▶ [Document segment]
J Drugs Dermatol. 2018 Aug 01;17(8):908-913

Authors: Draelos ZD, Levy SB, Lutrario C, Gunt H

Abstract
BACKGROUND: Unique whole formula nature-based sensitive skin products are formulated to minimize irritation while providing conditioning and soothing benefits to clinically diagnosed sensitive skin.
OBJECTIVE: To evaluate and compare the efficacy and tolerability of a regimen of cleanser containing natural oils, beeswax, and witch hazel, and day & night creams containing natural oils, glycerin, and botanical anti-inflammatories (NR); and a synthetic dermatologist-recommended regimen of cetyl alcohol, sodium lauryl sulphate-containing cleanser and glycerin, polyisobutene-containing lotion (CR) in clinically diagnosed sensitive skin resulting from eczema/atopic dermatitis, rosacea, or cosmetic intolerance.

▶ [What you will do]
#1 Print the passage of the sensitive skin study abstract from "Authors: Draelos ZD, Levy" up to and including "or cosmetic intolerance.".
#2 Write what comes next in the abstract on sensitive skin products, picking up where it stops.

▶ [Dataset excerpt]
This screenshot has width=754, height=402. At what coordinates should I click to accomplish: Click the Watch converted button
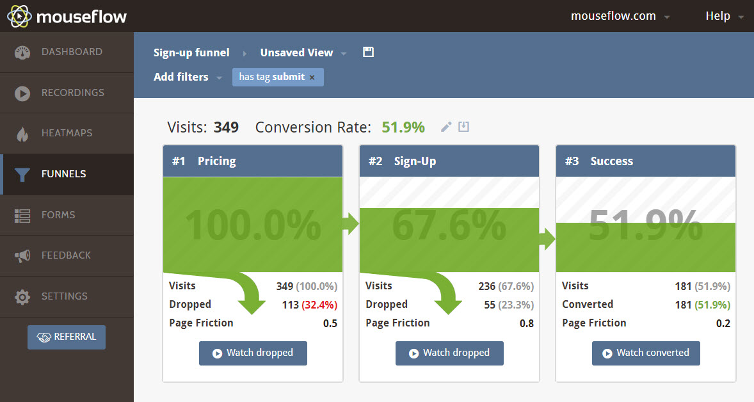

▶ [Responses for each task]
#1
Authors: Draelos ZD, Levy SB, Lutrario C, Gunt H

Abstract
BACKGROUND: Unique whole formula nature-based sensitive skin products are formulated to minimize irritation while providing conditioning and soothing benefits to clinically diagnosed sensitive skin.
OBJECTIVE: To evaluate and compare the efficacy and tolerability of a regimen of cleanser containing natural oils, beeswax, and witch hazel, and day & night creams containing natural oils, glycerin, and botanical anti-inflammatories (NR); and a synthetic dermatologist-recommended regimen of cetyl alcohol, sodium lauryl sulphate-containing cleanser and glycerin, polyisobutene-containing lotion (CR) in clinically diagnosed sensitive skin resulting from eczema/atopic dermatitis, rosacea, or cosmetic intolerance.

#2
METHODS: 120 subjects were randomized to receive either NR or CR, twice daily for 4 weeks in this double-blind study. Blinded investigator-rated and subject-rated overall skin appearance was assessed using a 5-point scale (0=none, 4=severe) at baseline, 2 weeks, and 4 weeks. Noninvasive skin assessments for skin hydration and skin barrier function were made by corneometry and TEWL, respectively.
RESULTS: NR resulted in a 34% improvement from baseline in investigator-rated overall skin appearance (P less than 0.001); and CR resulted in a 4% improvement. Similar NR and CR results were found in the other efficacy parameters: tactile and visual smoothness, clarity, and radiance. Both regimens improved barrier function from baseline to week 4 (17%, 15%; NR, CR, P equals NS). NR maintained hydration from baseline to week 4 while CR increased hydration by 21% (P less than 0.001). No clinically significant tolerability issues were reported in either regimen at week 4.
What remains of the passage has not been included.